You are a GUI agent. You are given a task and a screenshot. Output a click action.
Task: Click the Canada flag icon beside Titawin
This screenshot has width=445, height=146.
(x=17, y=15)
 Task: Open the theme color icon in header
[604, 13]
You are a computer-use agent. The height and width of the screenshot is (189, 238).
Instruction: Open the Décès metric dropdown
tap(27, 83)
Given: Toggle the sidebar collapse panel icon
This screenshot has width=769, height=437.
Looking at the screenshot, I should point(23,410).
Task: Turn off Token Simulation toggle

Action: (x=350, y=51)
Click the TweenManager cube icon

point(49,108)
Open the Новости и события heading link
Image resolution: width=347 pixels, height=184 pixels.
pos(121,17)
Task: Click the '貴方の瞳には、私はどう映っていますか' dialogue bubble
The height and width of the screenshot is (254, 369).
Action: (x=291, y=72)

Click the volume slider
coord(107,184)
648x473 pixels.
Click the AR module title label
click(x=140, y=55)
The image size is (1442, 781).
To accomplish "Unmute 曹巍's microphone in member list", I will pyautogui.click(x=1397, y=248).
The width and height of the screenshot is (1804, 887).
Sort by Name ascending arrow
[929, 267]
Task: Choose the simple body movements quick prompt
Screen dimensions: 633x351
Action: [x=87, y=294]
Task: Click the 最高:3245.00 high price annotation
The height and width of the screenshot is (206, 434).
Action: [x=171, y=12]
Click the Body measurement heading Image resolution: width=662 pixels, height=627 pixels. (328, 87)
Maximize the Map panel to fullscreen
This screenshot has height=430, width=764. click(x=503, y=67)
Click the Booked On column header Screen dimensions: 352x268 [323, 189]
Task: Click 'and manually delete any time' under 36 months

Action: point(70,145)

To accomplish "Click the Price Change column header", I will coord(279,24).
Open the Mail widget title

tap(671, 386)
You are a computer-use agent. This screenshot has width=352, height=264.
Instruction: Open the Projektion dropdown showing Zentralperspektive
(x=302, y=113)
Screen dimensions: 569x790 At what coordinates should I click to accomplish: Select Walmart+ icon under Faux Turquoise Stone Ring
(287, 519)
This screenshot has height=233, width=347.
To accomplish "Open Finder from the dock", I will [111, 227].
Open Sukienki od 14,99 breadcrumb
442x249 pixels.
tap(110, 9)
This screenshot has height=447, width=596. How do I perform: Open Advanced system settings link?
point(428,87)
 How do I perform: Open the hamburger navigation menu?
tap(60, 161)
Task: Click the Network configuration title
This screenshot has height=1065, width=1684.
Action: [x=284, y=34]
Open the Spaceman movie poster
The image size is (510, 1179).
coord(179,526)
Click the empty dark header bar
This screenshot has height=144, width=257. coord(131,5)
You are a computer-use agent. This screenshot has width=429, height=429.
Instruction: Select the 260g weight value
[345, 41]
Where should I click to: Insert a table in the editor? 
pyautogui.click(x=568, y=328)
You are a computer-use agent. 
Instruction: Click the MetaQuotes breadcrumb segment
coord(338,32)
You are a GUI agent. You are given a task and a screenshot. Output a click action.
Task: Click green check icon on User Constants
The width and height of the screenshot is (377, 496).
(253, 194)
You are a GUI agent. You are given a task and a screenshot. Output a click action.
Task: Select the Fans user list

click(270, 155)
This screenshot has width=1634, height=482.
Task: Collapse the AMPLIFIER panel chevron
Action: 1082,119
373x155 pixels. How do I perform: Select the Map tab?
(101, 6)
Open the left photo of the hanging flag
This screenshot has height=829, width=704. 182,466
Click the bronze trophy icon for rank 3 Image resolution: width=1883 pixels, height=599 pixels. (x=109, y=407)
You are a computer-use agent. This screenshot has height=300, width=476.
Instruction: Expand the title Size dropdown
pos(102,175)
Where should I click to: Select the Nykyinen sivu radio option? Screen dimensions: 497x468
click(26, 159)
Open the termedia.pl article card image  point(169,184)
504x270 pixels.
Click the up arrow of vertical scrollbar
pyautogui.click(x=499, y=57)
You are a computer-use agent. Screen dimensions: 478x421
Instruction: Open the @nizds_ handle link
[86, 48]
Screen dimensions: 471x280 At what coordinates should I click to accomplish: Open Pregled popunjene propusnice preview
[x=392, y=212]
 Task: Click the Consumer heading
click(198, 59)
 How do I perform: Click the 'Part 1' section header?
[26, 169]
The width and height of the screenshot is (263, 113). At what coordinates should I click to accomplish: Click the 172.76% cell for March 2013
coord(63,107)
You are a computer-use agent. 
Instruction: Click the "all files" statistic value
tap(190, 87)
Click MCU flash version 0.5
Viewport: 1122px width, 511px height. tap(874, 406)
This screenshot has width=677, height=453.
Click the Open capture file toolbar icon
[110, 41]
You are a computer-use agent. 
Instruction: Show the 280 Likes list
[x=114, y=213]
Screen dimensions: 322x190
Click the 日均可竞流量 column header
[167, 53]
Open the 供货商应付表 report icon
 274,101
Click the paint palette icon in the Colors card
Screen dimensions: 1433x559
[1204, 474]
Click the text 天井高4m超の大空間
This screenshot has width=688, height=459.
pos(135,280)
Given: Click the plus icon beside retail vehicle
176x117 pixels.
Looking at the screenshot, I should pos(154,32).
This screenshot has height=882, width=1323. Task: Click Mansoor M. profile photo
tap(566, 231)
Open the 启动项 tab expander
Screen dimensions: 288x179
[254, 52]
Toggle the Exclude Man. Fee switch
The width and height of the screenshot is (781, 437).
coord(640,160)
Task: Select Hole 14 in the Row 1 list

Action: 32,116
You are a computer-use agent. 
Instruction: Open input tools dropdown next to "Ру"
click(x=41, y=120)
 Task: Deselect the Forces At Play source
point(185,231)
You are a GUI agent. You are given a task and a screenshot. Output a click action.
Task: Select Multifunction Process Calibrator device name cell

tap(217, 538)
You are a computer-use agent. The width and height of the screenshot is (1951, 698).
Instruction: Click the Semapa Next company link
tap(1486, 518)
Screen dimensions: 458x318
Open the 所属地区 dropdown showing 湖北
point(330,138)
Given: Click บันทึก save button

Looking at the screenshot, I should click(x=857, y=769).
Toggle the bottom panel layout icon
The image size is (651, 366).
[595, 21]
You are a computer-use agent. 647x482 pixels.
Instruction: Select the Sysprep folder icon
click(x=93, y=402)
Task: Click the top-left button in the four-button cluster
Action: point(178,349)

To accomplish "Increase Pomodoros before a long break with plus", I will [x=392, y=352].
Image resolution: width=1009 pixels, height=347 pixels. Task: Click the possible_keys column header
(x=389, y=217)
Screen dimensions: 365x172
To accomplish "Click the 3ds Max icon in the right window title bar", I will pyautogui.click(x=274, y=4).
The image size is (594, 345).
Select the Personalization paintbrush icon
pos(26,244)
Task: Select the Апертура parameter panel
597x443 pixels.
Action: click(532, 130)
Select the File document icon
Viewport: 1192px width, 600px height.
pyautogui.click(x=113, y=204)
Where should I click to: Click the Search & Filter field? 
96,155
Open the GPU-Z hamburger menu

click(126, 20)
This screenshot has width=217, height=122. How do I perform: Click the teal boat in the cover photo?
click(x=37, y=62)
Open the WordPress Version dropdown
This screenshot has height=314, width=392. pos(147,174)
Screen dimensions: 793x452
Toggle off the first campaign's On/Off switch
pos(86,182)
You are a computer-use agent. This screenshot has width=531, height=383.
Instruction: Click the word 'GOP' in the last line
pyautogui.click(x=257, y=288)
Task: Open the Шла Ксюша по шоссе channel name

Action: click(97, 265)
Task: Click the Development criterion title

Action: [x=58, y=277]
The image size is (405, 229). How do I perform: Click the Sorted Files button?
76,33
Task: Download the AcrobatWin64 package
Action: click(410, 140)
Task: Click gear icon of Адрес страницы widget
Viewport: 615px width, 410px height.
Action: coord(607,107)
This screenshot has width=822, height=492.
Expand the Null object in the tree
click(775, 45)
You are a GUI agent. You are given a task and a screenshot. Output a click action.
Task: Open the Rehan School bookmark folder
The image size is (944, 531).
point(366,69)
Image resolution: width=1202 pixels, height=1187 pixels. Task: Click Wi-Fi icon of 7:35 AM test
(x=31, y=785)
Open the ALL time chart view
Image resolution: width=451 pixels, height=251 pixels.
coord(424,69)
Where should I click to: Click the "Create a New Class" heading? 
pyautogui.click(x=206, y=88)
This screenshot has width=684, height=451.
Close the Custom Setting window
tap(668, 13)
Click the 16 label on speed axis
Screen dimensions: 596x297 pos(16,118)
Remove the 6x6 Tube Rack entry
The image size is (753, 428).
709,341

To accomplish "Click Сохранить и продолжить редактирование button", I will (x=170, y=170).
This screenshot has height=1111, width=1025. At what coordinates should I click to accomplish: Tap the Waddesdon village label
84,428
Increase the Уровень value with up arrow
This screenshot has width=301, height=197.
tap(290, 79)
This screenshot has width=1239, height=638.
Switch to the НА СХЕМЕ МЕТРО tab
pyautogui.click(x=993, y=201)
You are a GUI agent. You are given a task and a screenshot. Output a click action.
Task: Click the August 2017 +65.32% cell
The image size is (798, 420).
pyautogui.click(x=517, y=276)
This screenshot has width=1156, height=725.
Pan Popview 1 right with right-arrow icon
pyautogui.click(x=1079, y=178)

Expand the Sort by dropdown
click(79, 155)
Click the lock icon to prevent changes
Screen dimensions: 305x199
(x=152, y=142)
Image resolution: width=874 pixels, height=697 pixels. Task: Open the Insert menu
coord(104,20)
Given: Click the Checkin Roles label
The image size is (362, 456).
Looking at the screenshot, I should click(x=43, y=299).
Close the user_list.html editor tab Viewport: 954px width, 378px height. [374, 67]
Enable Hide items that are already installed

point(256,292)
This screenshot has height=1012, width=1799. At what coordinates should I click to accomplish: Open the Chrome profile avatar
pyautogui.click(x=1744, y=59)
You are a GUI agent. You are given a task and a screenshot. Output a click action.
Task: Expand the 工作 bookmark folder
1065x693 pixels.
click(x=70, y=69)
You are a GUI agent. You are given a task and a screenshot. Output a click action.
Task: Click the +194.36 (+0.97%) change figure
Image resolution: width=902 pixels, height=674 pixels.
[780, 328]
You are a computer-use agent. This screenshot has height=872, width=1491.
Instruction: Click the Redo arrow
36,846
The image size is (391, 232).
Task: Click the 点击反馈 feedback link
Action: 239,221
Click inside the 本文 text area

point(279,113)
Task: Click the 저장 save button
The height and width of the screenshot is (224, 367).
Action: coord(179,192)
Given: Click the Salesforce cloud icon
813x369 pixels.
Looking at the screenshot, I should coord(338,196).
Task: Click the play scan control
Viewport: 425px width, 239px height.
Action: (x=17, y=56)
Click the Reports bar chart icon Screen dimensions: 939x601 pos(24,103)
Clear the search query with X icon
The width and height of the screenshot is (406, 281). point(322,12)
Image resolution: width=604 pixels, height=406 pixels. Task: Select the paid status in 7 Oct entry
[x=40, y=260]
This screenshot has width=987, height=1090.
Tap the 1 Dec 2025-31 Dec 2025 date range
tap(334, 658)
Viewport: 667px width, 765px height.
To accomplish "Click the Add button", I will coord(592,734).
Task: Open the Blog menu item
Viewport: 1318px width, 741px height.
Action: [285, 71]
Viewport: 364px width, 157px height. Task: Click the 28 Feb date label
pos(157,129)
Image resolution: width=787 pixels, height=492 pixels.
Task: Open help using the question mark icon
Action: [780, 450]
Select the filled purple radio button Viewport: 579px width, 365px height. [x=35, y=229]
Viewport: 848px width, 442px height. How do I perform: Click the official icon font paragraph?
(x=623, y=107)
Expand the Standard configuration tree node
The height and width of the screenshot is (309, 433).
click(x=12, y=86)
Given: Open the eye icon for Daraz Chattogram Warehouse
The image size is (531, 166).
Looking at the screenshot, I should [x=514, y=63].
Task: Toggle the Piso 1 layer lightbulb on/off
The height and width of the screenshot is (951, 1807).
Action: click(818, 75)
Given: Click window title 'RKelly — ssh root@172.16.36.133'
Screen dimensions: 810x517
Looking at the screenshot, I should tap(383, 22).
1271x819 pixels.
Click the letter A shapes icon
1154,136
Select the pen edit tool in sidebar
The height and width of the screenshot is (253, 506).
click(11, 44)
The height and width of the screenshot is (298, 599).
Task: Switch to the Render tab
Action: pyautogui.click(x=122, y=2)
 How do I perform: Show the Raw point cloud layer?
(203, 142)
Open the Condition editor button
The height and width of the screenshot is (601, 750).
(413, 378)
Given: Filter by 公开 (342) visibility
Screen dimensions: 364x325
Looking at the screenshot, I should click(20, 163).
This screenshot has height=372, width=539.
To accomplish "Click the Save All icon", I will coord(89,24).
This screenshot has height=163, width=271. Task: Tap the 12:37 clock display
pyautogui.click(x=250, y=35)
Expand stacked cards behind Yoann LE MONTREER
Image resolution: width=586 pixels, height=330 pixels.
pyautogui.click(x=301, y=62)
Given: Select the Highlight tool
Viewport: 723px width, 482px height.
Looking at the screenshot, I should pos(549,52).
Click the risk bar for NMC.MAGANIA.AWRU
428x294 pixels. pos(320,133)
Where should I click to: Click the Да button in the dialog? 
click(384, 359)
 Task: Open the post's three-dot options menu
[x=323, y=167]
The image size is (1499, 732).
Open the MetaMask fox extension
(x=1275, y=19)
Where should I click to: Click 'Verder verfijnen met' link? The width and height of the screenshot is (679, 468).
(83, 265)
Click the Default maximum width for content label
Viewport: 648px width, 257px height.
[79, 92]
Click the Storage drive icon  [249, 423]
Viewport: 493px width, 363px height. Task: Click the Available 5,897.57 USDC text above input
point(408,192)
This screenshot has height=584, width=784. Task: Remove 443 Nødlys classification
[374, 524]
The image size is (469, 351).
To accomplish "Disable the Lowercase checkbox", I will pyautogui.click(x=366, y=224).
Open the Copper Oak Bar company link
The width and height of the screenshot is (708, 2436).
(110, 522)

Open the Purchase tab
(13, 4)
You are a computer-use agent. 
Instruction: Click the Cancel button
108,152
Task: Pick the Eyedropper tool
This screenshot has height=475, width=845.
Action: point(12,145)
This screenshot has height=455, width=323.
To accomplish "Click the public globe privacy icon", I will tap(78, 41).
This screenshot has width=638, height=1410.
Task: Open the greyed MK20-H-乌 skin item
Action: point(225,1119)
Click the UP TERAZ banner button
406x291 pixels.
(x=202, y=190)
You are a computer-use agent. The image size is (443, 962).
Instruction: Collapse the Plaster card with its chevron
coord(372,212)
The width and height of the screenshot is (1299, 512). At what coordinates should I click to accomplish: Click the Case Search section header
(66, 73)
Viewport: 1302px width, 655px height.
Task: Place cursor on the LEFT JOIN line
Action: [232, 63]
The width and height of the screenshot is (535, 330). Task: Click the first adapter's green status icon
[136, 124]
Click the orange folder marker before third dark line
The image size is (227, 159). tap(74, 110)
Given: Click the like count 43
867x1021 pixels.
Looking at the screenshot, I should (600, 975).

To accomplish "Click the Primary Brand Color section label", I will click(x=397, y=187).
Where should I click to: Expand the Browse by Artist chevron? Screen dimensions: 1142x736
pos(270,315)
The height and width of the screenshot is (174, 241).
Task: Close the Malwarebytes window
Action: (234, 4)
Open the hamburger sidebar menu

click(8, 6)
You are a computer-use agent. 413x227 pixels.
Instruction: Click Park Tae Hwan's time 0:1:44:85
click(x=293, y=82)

.....

REQUIRED WORK: Output, from the data above, the lines from the line with "Click the up arrow of vertical scrollbar" to the line with "You are a computer-use agent. The width" exactly as they stand, both ends included and nothing else.

THE COMPLETED TASK:
Click the up arrow of vertical scrollbar
pyautogui.click(x=499, y=57)
You are a computer-use agent. Screen dimensions: 478x421
Instruction: Open the @nizds_ handle link
[86, 48]
Screen dimensions: 471x280 At what coordinates should I click to accomplish: Open Pregled popunjene propusnice preview
[x=392, y=212]
 Task: Click the Consumer heading
click(198, 59)
 How do I perform: Click the 'Part 1' section header?
[26, 169]
The width and height of the screenshot is (263, 113). At what coordinates should I click to accomplish: Click the 172.76% cell for March 2013
coord(63,107)
You are a computer-use agent. 
Instruction: Click the "all files" statistic value
tap(190, 87)
Click MCU flash version 0.5
Viewport: 1122px width, 511px height. tap(874, 406)
This screenshot has width=677, height=453.
Click the Open capture file toolbar icon
[110, 41]
You are a computer-use agent. 
Instruction: Show the 280 Likes list
[x=114, y=213]
Screen dimensions: 322x190
Click the 日均可竞流量 column header
[167, 53]
Open the 供货商应付表 report icon
 274,101
Click the paint palette icon in the Colors card
Screen dimensions: 1433x559
[1204, 474]
Click the text 天井高4m超の大空間
This screenshot has width=688, height=459.
pos(135,280)
Given: Click the plus icon beside retail vehicle
176x117 pixels.
Looking at the screenshot, I should pos(154,32).
This screenshot has height=882, width=1323. Task: Click Mansoor M. profile photo
tap(566, 231)
Open the 启动项 tab expander
Screen dimensions: 288x179
[254, 52]
Toggle the Exclude Man. Fee switch
The width and height of the screenshot is (781, 437).
coord(640,160)
Task: Select Hole 14 in the Row 1 list

Action: 32,116
You are a computer-use agent. 
Instruction: Open input tools dropdown next to "Ру"
click(x=41, y=120)
 Task: Deselect the Forces At Play source
point(185,231)
You are a GUI agent. You are given a task and a screenshot. Output a click action.
Task: Select Multifunction Process Calibrator device name cell

tap(217, 538)
You are a computer-use agent. The width and height of the screenshot is (1951, 698).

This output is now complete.